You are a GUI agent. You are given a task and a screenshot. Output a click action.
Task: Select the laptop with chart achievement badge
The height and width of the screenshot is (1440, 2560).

·····

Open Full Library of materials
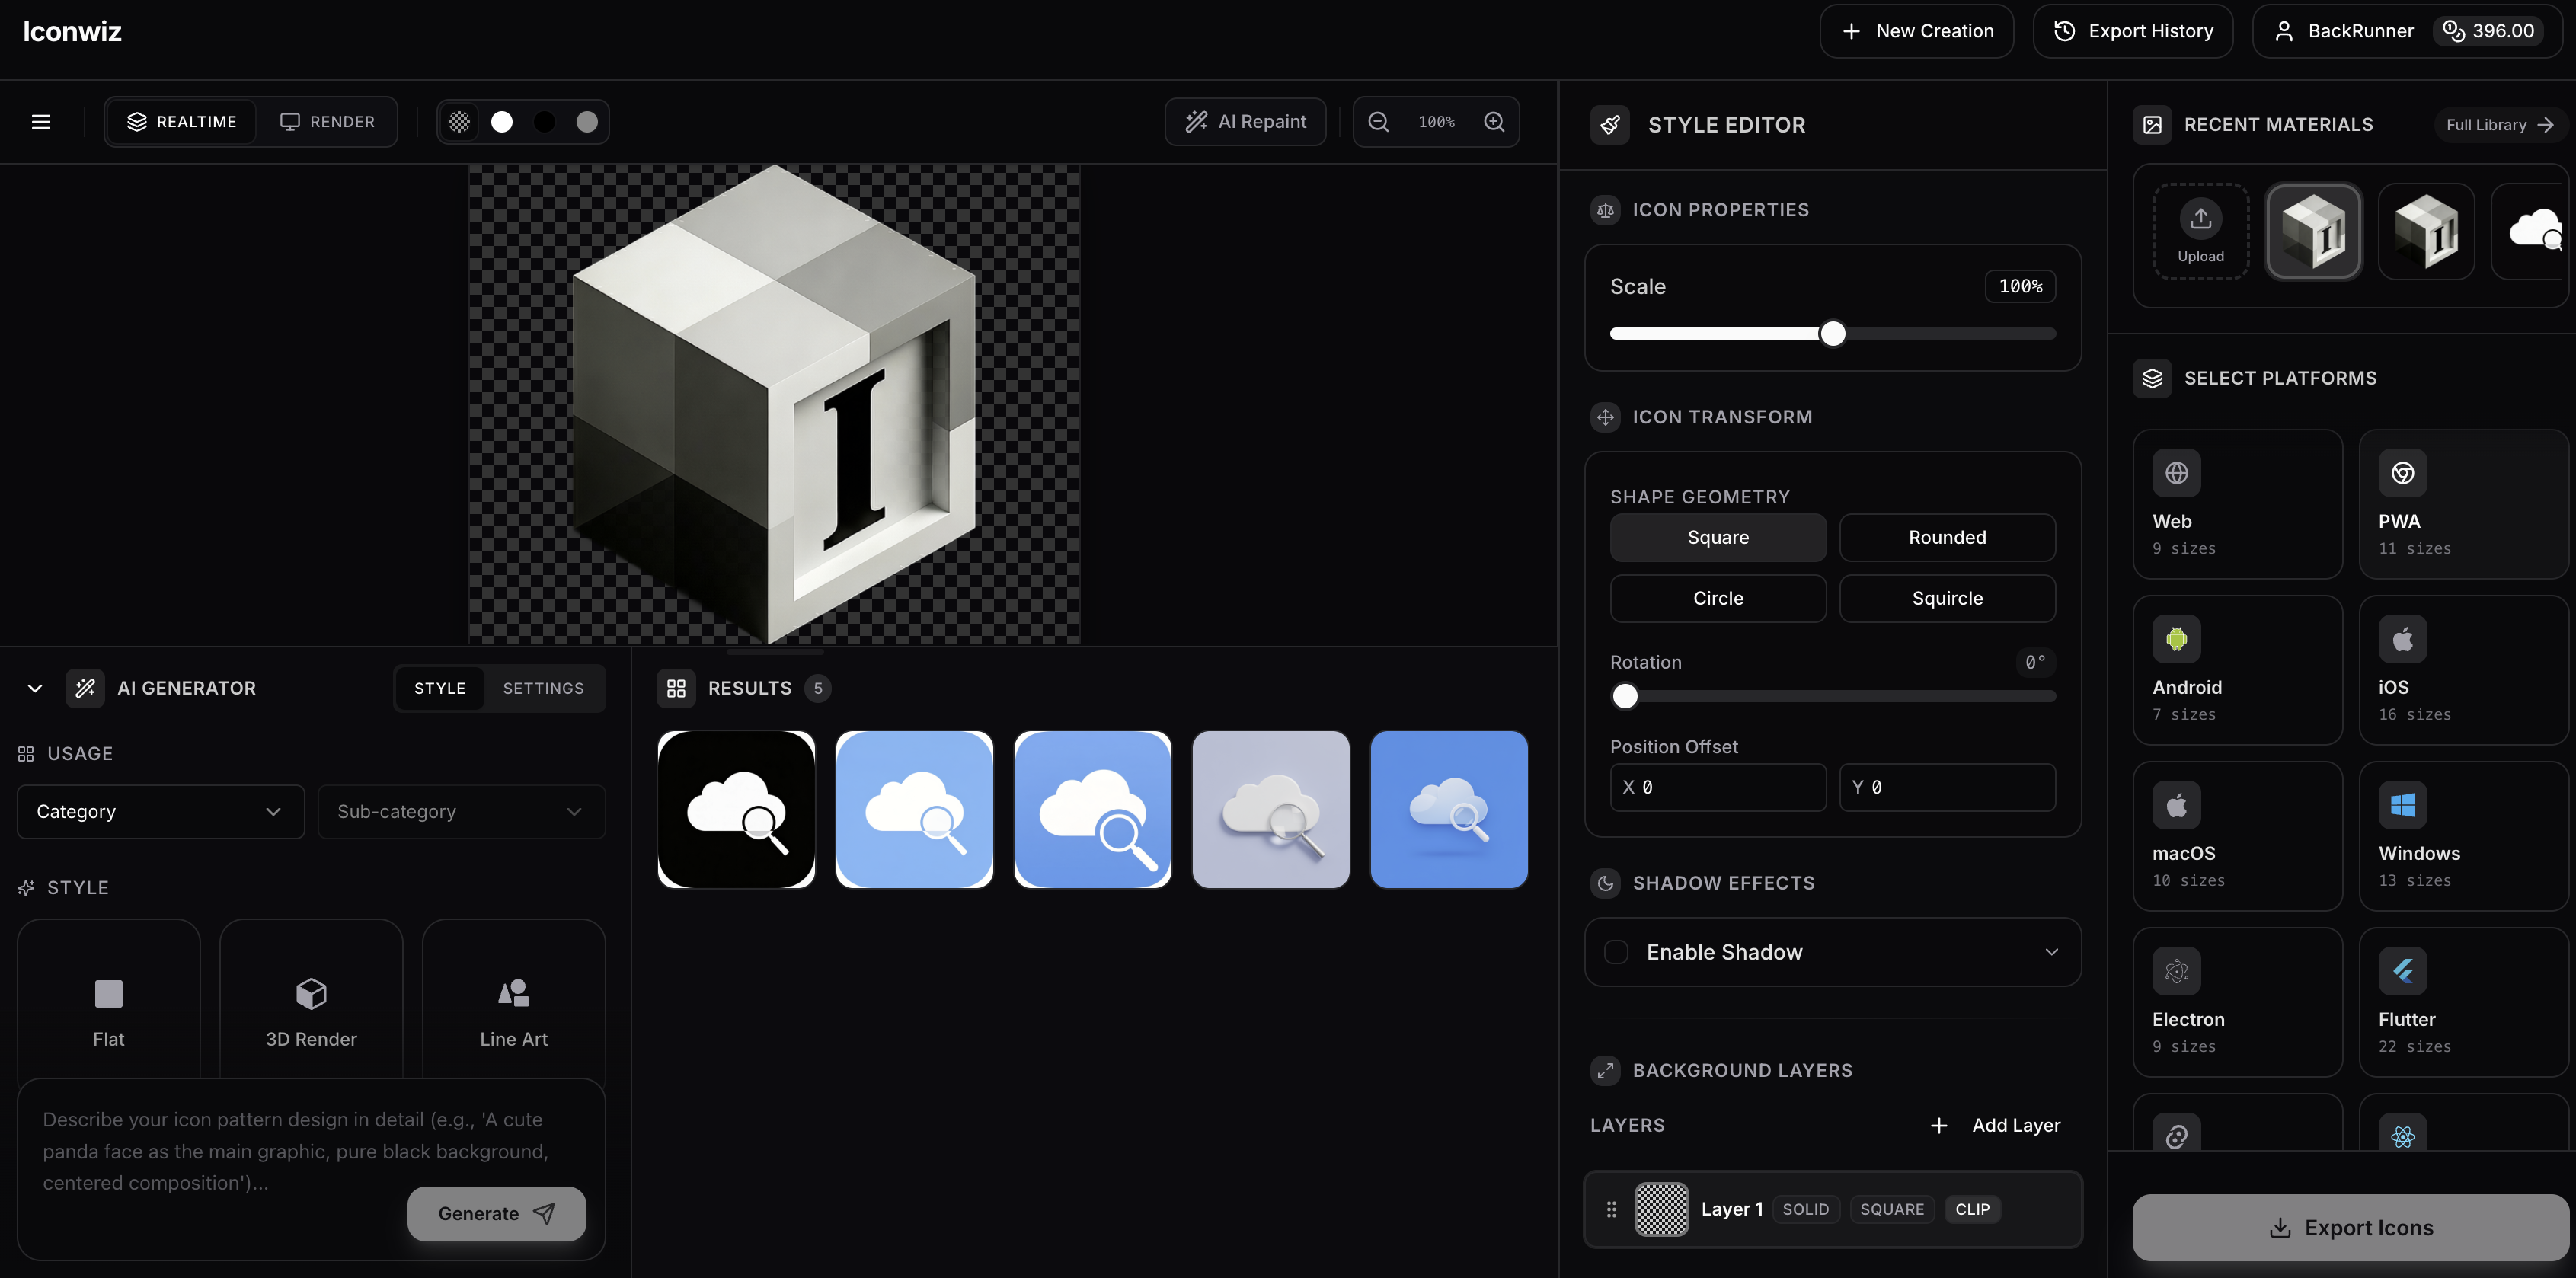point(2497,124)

·····

▶ [Task objective]: Reproduce, exactly as they stand in the data above, the lines from the one that holds "Task: Select the" to the one that holds "The height and", inclusive.

▶ [Solution below]:
Task: Select the laptop with chart achievement badge
The height and width of the screenshot is (1440, 2560).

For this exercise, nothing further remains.